In response, Maduro broke off relations with the United States and gave U.S. diplomats 72 hours to leave the country.

"We encourage other Western Hemisphere governments to recognize National Assembly President Guaido as the Interim President of Venezuela, and we will work constructively with them in support of his efforts to restore constitutional legitimacy," Trump added.

U.S. recognition of Guaido's claim was followed by Canada, the OAS, and a slew of Latin American countries including Brazil, Argentina, Chile and Colombia.

But Mexico and Spain, key actors in the Spanish-speaking world, withheld their support.

A senior administration official said the United States expects international actors who didn't recognize Maduro's reelection to side with Guaido.

"Consequently, the next act would be to recognize Juan Guaido as the legitimate president of Venezuela," said the official.

International support notwithstanding, Guaido's claim is mostly rhetorical unless Maduro chooses to loosen his grip on power.

"The next 48 hours are about whether they jail Guaido, whether he ends up in an embassy, whether he is already in the States, and what Maduro does to the U.S. embassy in Caracas," said Michael McCarthy, an expert on Venezuela at American University.

Trump administration officials said U.S. support of Guaido includes transferring sovereign power over international transactions to his interim government -- essentially giving him control over Venezuela's foreign assets.

But it's unclear whether the U.S. government has the power to do so immediately.

"Venezuela's lawyers will try to stop this. It's going to be pretty contested," said McCarthy.

"How they actually seize the assets -- there's still a U.S. court system, foreign immunity. There are major hurdles before you can deposit the cash," he added.

Still, the United States is vowing to increase pressure on Maduro while supporting Guaido.

The Trump administration has steadily increased sanctions on individuals and entities linked to the Maduro regime, including widespread sanctions on the gold trade, a major source of foreign currency for Venezuela.

Administration officials said further economic and diplomatic actions are on the table.

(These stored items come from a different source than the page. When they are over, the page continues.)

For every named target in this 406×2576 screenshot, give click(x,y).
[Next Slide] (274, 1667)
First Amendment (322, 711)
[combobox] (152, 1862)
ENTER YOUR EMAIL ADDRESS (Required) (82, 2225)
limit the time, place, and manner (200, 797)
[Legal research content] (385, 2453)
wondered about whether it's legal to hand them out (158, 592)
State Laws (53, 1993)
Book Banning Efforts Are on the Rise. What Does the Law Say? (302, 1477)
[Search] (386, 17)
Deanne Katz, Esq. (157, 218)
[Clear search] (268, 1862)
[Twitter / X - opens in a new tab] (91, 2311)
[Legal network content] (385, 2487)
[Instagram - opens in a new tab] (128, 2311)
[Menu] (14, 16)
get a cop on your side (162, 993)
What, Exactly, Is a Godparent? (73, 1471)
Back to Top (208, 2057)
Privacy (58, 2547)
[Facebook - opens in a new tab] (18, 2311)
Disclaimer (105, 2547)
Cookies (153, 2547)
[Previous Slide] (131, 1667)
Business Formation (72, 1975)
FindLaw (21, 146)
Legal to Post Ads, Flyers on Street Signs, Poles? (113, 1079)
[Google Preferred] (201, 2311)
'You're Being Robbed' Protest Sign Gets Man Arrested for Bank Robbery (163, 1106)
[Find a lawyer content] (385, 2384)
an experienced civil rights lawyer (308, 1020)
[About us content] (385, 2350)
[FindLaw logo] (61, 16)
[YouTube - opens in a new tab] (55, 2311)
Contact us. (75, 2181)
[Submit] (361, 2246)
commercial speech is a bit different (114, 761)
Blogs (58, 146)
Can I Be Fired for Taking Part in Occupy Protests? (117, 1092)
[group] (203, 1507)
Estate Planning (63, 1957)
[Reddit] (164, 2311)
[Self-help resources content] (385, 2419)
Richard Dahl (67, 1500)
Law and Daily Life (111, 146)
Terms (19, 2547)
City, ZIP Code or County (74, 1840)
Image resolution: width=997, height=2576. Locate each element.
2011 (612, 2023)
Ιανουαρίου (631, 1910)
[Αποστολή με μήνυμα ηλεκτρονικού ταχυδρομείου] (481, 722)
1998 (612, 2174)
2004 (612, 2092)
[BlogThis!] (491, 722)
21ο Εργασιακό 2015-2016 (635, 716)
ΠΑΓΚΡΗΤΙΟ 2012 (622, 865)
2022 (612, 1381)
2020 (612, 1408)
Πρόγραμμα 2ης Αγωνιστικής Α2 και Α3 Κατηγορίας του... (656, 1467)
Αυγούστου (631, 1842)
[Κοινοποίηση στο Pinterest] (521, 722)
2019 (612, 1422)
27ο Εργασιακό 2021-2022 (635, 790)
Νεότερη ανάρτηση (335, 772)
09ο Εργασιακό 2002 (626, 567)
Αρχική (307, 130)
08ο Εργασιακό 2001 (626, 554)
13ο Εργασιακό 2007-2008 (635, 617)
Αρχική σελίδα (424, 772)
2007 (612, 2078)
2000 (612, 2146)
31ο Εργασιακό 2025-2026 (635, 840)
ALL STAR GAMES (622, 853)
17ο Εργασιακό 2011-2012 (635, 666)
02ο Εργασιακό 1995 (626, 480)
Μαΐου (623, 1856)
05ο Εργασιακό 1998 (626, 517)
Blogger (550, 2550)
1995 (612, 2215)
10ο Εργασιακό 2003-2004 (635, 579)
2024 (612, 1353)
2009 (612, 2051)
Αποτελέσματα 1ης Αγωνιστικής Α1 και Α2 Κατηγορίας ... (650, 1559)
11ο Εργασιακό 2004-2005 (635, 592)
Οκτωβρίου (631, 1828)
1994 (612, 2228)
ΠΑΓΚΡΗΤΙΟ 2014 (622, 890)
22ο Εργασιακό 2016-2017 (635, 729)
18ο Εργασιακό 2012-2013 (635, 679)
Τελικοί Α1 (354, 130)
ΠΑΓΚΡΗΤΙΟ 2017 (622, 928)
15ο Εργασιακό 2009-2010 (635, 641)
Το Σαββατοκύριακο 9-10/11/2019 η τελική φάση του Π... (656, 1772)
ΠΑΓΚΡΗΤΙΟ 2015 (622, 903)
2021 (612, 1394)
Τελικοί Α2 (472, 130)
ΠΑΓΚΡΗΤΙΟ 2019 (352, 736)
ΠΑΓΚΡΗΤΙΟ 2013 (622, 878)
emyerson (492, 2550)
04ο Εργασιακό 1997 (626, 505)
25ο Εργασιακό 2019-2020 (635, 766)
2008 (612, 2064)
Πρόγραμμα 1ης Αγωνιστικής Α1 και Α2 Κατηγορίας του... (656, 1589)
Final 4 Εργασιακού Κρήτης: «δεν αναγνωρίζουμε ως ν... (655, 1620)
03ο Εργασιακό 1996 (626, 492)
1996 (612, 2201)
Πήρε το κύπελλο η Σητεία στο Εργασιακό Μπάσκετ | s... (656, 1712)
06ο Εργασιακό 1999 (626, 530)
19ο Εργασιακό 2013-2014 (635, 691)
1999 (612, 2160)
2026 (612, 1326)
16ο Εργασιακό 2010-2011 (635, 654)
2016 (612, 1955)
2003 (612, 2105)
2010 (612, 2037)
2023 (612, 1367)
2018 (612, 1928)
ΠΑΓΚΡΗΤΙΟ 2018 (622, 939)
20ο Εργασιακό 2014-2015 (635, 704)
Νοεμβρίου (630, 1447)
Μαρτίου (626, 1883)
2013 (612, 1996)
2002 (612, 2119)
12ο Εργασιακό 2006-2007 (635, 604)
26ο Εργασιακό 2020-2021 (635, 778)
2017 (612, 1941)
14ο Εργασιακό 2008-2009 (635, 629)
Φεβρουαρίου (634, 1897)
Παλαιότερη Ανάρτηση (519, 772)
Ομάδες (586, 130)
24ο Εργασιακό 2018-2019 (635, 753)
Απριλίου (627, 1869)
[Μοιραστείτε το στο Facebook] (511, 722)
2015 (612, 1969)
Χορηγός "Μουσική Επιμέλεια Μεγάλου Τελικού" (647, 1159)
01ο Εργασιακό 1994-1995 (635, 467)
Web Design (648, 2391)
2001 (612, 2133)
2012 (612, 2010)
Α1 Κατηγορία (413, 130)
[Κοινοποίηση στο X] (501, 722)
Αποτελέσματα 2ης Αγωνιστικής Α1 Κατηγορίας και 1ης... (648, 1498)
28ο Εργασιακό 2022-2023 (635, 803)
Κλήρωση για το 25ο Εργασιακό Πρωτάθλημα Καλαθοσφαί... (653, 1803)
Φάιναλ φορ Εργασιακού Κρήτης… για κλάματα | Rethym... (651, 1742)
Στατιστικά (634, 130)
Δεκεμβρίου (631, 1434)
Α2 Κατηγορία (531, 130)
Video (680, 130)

"Everything is on the table, all options, but on the economic sphere, if you look at what we've done, there is still a tremendous amount of leverage in our toolbox," said the senior official.

"In our sanctions we've barely scratched the surface on what actions the United States can take on an economic sanctions front," he added.

Administration officials have not publicly discussed military action against Venezuela, but warned against violent repercussions against Guaido and the National Assembly.

"We have a host of options, we will take every single one of those options seriously," said the administration official.

"[The Maduro regime has] no immediate future, they will have no immediate livelihood, and they will have their days counted," he added.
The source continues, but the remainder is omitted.